----- DATASET EXTRACT
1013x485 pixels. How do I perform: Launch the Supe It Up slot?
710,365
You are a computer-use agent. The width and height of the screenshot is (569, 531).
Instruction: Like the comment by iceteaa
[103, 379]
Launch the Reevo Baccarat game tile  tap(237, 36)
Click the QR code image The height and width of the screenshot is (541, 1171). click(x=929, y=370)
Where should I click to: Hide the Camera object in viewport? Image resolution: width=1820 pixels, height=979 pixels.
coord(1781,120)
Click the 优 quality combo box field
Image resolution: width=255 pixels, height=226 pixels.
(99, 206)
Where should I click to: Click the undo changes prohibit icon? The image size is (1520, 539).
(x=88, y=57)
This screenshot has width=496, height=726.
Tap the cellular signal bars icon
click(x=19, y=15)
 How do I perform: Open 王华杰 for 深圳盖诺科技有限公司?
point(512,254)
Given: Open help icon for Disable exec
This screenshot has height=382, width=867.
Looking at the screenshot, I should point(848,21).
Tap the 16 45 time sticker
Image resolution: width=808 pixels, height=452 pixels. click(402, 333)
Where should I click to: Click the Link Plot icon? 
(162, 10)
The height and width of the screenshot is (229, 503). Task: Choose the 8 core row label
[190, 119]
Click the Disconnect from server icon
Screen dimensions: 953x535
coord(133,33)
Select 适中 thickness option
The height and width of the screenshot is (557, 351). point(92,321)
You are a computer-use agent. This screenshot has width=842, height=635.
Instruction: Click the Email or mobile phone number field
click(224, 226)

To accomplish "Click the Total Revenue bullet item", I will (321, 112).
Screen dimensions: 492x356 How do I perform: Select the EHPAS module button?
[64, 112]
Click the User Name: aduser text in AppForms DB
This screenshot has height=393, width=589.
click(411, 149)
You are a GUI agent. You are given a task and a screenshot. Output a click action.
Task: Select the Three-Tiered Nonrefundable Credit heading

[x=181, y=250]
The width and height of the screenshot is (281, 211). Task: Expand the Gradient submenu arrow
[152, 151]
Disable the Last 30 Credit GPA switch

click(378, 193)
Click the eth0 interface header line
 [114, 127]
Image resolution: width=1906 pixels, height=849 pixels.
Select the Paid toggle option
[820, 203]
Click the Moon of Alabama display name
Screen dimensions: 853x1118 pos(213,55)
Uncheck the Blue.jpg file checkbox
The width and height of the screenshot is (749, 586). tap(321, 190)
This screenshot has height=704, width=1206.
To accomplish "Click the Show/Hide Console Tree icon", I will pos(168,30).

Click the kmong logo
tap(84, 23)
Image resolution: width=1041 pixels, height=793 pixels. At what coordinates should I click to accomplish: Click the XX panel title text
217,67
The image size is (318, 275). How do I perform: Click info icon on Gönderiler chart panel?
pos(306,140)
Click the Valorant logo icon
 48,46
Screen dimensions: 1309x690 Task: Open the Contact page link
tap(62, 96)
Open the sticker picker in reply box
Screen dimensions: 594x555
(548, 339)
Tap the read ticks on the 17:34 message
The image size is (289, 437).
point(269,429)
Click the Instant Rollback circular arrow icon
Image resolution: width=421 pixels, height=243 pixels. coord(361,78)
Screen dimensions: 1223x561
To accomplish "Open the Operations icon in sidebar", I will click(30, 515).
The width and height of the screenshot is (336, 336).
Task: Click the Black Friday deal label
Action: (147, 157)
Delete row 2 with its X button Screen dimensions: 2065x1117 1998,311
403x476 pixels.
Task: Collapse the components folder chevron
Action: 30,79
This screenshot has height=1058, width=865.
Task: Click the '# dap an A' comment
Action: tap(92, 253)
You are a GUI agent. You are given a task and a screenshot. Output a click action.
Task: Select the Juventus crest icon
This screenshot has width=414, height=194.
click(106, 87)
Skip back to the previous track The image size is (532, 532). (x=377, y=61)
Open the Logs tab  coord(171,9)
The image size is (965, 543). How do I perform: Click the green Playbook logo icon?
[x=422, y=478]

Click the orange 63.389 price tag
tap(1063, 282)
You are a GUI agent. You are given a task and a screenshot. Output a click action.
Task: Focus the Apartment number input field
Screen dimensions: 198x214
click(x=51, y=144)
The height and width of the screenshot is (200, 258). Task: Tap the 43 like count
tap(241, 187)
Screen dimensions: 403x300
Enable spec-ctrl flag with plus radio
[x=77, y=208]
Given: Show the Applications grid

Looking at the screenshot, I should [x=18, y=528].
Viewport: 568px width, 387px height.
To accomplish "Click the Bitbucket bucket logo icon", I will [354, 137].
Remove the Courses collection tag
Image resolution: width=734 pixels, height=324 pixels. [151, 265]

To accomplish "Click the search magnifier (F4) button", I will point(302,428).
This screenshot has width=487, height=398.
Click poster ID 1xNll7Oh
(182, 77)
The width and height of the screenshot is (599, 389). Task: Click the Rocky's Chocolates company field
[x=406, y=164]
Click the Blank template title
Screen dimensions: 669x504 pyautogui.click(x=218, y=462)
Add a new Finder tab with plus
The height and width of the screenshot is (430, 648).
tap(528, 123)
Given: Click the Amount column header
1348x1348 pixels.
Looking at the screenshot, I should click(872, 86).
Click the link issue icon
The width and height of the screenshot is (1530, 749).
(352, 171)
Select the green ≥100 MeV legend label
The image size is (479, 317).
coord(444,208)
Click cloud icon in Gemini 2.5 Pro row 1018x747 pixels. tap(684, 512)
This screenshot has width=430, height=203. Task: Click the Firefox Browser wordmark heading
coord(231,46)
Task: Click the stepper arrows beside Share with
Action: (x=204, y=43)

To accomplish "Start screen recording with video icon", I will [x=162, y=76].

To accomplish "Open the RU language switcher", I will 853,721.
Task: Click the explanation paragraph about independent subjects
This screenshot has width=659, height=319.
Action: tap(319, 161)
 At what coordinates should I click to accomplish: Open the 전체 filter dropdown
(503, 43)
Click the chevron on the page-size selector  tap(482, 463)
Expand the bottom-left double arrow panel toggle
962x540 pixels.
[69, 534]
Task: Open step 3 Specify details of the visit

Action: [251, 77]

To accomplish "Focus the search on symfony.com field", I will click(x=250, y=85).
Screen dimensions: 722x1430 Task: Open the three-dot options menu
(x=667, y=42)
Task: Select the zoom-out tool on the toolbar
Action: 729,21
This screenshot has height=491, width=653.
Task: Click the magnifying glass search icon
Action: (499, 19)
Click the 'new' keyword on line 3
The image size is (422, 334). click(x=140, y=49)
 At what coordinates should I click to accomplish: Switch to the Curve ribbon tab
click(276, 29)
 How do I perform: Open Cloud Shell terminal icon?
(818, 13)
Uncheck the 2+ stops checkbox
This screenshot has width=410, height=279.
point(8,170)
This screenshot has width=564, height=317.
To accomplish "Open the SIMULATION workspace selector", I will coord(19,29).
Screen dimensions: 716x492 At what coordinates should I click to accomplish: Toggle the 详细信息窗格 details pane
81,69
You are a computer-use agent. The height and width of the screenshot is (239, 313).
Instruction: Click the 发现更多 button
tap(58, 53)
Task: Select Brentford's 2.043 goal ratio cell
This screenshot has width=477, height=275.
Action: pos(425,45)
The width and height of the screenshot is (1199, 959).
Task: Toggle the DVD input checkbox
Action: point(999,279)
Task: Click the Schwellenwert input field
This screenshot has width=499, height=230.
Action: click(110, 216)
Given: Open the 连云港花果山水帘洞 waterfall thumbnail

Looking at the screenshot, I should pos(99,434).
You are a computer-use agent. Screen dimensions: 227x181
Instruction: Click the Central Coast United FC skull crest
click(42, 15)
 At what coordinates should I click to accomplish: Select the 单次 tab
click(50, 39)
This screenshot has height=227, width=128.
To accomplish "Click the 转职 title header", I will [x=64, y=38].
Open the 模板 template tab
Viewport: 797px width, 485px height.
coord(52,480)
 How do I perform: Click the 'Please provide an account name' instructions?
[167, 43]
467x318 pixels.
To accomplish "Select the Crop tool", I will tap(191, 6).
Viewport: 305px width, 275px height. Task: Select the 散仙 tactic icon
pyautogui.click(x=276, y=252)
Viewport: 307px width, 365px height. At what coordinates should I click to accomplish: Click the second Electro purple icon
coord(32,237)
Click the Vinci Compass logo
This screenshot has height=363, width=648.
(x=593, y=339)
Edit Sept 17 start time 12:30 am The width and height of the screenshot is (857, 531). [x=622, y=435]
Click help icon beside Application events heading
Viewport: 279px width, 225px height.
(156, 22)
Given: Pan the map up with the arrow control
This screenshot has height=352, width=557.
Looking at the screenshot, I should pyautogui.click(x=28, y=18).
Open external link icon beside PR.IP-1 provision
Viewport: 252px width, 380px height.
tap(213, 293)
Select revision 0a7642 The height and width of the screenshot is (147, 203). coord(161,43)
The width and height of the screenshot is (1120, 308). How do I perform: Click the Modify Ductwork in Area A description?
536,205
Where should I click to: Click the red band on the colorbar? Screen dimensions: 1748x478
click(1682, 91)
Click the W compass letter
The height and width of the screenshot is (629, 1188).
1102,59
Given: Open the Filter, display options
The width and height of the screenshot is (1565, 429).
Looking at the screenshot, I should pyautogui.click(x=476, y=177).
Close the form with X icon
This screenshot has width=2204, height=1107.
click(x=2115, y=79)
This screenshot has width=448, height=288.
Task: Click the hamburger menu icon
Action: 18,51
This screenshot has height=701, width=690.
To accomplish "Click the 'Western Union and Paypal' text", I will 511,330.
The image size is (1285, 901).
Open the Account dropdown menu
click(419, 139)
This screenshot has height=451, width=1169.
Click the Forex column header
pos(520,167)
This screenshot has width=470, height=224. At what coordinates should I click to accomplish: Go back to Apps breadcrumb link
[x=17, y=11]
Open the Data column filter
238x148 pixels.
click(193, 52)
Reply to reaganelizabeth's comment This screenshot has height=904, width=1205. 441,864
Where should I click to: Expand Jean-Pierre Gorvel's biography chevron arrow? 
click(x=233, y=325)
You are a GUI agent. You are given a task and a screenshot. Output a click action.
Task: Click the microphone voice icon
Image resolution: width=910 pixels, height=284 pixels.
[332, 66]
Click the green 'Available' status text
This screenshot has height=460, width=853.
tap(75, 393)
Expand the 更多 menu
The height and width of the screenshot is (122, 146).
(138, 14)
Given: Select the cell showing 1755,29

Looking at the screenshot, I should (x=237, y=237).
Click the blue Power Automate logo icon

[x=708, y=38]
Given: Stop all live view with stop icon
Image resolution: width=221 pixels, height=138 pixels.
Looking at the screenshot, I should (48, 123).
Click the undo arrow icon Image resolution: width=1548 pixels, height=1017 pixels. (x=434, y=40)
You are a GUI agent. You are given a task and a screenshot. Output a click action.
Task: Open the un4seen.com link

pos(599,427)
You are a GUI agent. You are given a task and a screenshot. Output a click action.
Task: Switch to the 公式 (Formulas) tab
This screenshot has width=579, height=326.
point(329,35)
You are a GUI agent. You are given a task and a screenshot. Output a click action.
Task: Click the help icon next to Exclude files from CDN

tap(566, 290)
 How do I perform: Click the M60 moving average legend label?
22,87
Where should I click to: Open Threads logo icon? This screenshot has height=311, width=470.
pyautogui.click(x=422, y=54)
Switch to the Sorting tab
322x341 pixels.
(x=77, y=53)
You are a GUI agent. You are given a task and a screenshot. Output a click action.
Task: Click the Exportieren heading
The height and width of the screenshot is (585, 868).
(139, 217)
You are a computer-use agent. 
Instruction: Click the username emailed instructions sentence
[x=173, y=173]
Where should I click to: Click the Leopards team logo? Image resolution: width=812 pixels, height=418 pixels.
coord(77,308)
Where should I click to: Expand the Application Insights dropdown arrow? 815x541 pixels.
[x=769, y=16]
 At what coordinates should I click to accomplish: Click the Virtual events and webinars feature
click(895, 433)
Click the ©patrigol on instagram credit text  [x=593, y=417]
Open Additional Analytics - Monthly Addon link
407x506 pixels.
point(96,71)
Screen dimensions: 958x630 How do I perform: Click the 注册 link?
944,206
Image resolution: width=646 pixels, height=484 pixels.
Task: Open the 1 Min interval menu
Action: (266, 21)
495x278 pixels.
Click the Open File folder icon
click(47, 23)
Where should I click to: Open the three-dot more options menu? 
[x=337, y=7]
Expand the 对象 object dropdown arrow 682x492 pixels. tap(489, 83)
----------
ACTIVITY:
Find the word "Focus" in the data and show each line that holds it.

WRITTEN ANSWER:
Task: Focus the Apartment number input field
To accomplish "Focus the search on symfony.com field", I will click(x=250, y=85).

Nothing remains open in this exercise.